Migration in the 1880s - my longest essay - was written almost a year later, and more ambitiously looks at everyone who was in the dale in 1881 and not there in 1891. I traced marriages, and movement to the West Riding, and what kind of people stayed, and what kind moved on. I was surprised at how mobile the population was - very few people owned their own house and they moved regularly up and down the dale if family size, or work, required it. Sons left for a while and brought back a new wife; daughters whose fathers moved from lead to coal mining returned later with a husband who liked the idea of working in daylight rather than down a mine. And suddenly the later censuses show that many more wives or husbands had been born elsewhere. But many families left for good, in the decade up to 1891. A series of bad summers and winters had been just too much. Imported meat meant many beef farmers could no longer continue. Dairy farmers sent the younger generation off to supply milk to the growing population of large cities. The river flooded again, causing terrible devastation in the narrow valleys. Families with children moved to the mill towns of Lancashire or the West Riding, where the children could also be employed. Many went to Haworth where they lived as close to each other as they had been back in the dale. Out of 4,700 residents, I tracked down all but 121 of the ones who had been born in the dale, and had a fascinating time doing it. By this stage of my research I had got to know the families, so this essay mentions many more names than my earlier essays.
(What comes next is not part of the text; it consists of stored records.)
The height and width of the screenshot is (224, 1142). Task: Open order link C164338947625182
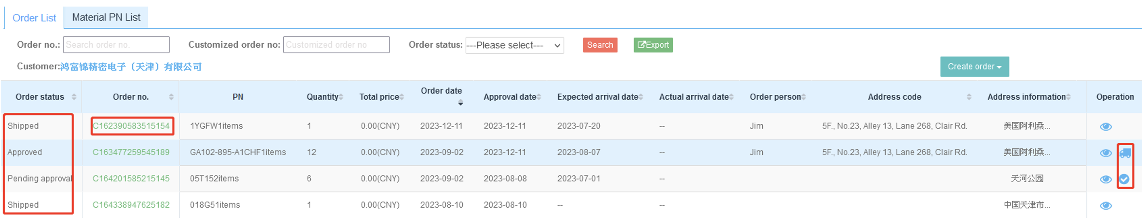coord(131,205)
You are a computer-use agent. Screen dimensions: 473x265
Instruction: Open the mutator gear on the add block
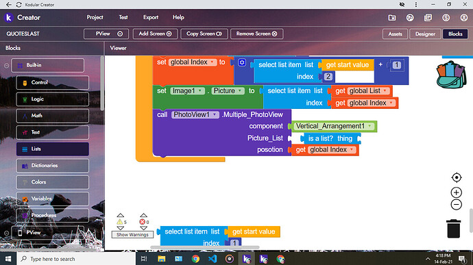click(x=242, y=63)
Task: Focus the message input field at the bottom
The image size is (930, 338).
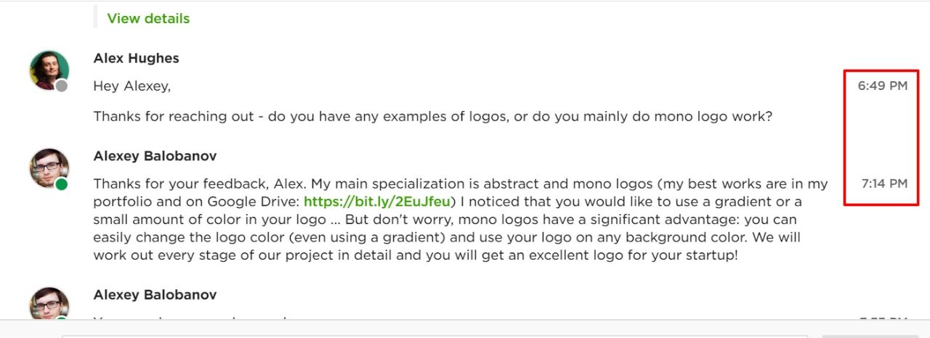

Births and marriages is a detailed analysis of the census data which reveals family sizes, the local birth rate, age at marriage. I then went on to investigate deaths in childbirth (I plan a further essay about infant mortality), contraception, illegitimacy, and second marriages.
Home ownership in 1870 is based on a lucky find in the North Yorkshire County Records Office, which enabled me to discover the surprisingly high proportion of renters, and the surprisingly low number of owner-occupiers. Again I list names. A local newspaper gave details of a huge sale forced by Chancery, which I write about here, and another chance find uncovered a wonderful story of the 1882 local by-election and its effect on Swaledale's tenant farmers.
The capable Margaret Tiplady is a diversion into the story of one couple. All the details are there in the censuses and this is the one story here which was written by John (whose own history essays and electronics articles can be accessed from the Home page button at the top of this page).
Nappa Hall connections is another short diversion into the Wensleydale history of the breakfast set which was displayed with such symmetry on my mother's prized Ercol dresser.
Metcalfes on Stainmore is an extended version of the story I wrote for inclusion in the UDFHG Anniversary book I have already mentioned. By the middle of the 19thC, the high moorlands of South Stainmore in Westmorland contained about twenty farms. Fifteen of them belonged to members of one family - the children and grandchildren of George and Ann Metcalfe of Ivelet Heads in Swaledale, and one of them married my great-grandfather.
Census Explanatory notes has a map showing the different census district boundaries for Swaledale, explains what the census data means, and suggests ways in which you could use the data yourself. And The original data describes the rules I used when standardising the census transcripts and assigning an occupation to everyone, and some odd things I noticed on the way.